- [EXERCISE DIRECTIONS]: Send back every record word for word, with nothing missing.

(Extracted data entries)
>>>
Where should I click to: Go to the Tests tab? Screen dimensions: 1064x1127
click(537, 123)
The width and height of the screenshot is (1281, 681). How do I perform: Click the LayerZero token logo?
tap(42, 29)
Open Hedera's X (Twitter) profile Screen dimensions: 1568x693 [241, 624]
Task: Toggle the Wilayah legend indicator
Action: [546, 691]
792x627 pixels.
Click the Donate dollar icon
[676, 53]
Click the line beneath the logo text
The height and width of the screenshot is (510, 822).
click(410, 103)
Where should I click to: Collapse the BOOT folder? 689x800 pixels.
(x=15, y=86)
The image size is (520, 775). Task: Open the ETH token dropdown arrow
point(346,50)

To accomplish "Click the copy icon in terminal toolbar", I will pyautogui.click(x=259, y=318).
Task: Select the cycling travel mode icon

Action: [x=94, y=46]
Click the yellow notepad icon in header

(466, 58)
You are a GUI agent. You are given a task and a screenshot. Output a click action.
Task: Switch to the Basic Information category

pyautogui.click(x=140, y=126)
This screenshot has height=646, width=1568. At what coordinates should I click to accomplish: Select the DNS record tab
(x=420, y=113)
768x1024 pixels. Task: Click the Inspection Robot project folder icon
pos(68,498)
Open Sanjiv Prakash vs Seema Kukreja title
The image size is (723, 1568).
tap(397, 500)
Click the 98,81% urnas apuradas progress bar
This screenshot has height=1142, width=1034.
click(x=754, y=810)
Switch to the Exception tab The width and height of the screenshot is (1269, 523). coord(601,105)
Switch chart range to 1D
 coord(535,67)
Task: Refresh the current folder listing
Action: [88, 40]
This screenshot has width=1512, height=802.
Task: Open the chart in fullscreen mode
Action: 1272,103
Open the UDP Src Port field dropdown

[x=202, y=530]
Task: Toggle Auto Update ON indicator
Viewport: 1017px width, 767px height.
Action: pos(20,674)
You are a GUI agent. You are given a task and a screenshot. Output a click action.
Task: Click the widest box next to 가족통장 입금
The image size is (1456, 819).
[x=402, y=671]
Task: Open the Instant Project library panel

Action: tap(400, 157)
<<<
- [ANSWER FOR THIS EXERCISE]:
Where should I click to: Go to the Tests tab? Screen dimensions: 1064x1127
click(537, 123)
The width and height of the screenshot is (1281, 681). How do I perform: Click the LayerZero token logo?
tap(42, 29)
Open Hedera's X (Twitter) profile Screen dimensions: 1568x693 [241, 624]
Task: Toggle the Wilayah legend indicator
Action: [546, 691]
792x627 pixels.
Click the Donate dollar icon
[676, 53]
Click the line beneath the logo text
The height and width of the screenshot is (510, 822).
click(410, 103)
Where should I click to: Collapse the BOOT folder? 689x800 pixels.
(x=15, y=86)
The image size is (520, 775). Task: Open the ETH token dropdown arrow
point(346,50)

To accomplish "Click the copy icon in terminal toolbar", I will pyautogui.click(x=259, y=318).
Task: Select the cycling travel mode icon

Action: [x=94, y=46]
Click the yellow notepad icon in header

(466, 58)
You are a GUI agent. You are given a task and a screenshot. Output a click action.
Task: Switch to the Basic Information category

pyautogui.click(x=140, y=126)
This screenshot has height=646, width=1568. At what coordinates should I click to accomplish: Select the DNS record tab
(x=420, y=113)
768x1024 pixels. Task: Click the Inspection Robot project folder icon
pos(68,498)
Open Sanjiv Prakash vs Seema Kukreja title
The image size is (723, 1568).
tap(397, 500)
Click the 98,81% urnas apuradas progress bar
This screenshot has height=1142, width=1034.
click(x=754, y=810)
Switch to the Exception tab The width and height of the screenshot is (1269, 523). coord(601,105)
Switch chart range to 1D
 coord(535,67)
Task: Refresh the current folder listing
Action: [88, 40]
This screenshot has width=1512, height=802.
Task: Open the chart in fullscreen mode
Action: 1272,103
Open the UDP Src Port field dropdown

[x=202, y=530]
Task: Toggle Auto Update ON indicator
Viewport: 1017px width, 767px height.
Action: pos(20,674)
You are a GUI agent. You are given a task and a screenshot. Output a click action.
Task: Click the widest box next to 가족통장 입금
The image size is (1456, 819).
[x=402, y=671]
Task: Open the Instant Project library panel

Action: tap(400, 157)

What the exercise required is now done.